The growth is a testament to Mexico’s recovering economy, which for decades has hinged on exports to its American neighbors north of the border. With the American economy on the mend and the U.S. dollar strengthening over other world currencies, for the first time in years total U.S. imports are surging.
The U.S., which imports nearly 80 percent of all Mexican exports, is expected to import 6 percent more of those goods in 2015 year-over-year. China is expected to import 7 percent more by the year’s end.
The increased demand is a boon for Mexico’s economy, which expanded at the fastest clip in two years in the fourth quarter of 2014, Bloomberg reported. Mexico’s gross domestic product climbed 2.6 percent year-over-year in the last three months of 2014. Analysts attributed the news to a rebound in North American demand for Mexican manufactured goods.
The nation’s GDP got another boost in the first quarter of 2015, up 2.5 percent year-over-year.
Nevertheless, earlier this month, the Mexican government slashed its economic growth forecasts, claiming export projections were not delivering and earlier estimates on their growth had been overblown.
But, it was exports of oil, that the Mexican government fears will hamper their recent economic resurgence. Industrial output, which includes factory and crude oil production, fell 0.2 percent quarter-over-quarter in the first three months of 2015, the steepest drop in nearly two years.

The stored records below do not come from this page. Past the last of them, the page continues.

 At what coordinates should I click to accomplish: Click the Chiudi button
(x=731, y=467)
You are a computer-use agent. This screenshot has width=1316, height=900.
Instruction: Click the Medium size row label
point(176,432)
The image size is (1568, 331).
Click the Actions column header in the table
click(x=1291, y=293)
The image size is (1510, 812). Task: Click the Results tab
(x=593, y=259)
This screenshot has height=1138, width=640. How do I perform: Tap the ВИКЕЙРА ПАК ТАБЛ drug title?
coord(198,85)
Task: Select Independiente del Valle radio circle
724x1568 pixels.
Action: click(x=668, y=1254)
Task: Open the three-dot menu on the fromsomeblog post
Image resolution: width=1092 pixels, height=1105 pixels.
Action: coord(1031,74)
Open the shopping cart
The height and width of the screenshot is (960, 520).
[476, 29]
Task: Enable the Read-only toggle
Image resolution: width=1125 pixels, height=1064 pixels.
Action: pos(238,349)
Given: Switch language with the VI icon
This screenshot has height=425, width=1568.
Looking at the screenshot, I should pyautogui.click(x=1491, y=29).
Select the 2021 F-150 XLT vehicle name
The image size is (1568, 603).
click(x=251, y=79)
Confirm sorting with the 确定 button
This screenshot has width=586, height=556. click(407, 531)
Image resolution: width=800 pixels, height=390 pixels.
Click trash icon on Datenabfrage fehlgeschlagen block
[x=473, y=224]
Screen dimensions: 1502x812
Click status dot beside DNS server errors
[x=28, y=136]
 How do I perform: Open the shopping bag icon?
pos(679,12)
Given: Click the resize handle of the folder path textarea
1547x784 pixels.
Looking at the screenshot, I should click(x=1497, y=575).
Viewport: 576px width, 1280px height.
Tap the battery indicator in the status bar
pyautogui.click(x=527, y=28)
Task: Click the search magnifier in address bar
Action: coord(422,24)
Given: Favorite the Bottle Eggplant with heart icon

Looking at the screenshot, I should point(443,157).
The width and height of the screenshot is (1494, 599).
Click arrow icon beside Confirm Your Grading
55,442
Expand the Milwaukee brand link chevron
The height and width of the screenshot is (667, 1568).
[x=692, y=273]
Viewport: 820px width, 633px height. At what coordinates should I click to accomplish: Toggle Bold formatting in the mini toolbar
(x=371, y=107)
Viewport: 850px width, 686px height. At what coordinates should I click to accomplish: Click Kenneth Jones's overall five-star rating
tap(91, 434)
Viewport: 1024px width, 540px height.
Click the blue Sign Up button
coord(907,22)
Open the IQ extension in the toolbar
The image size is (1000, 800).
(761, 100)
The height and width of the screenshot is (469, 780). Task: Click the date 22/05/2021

The Mexican manufacturing sector has been whirring away this year. In April, Mexican automobile exports hit a record high.
Output of cars and light trucks rose 14 percent year-over-year to 283,392 units, the Mexican Auto Industry Association announced earlier this month. Automobile exports were up 15 percent year-over-year at 233,515 units — 71 percent of which went right over the border to markets in the U.S.
Oil is one of the United States’ top imports from its southern neighbor, a list that includes mining equipment; crude minerals and vegetable products. But the Mexican government still hopes it’s the manufacturing sector will balance the oil trade deficit now hitting the country’s economy.
“The U.S. economy is expected to recover its dynamism during the year, which will strengthen Mexico’s non-oil exports,” Deputy Finance Minister Fernando Aportela said at a news conference earlier this month, according to Bloomberg.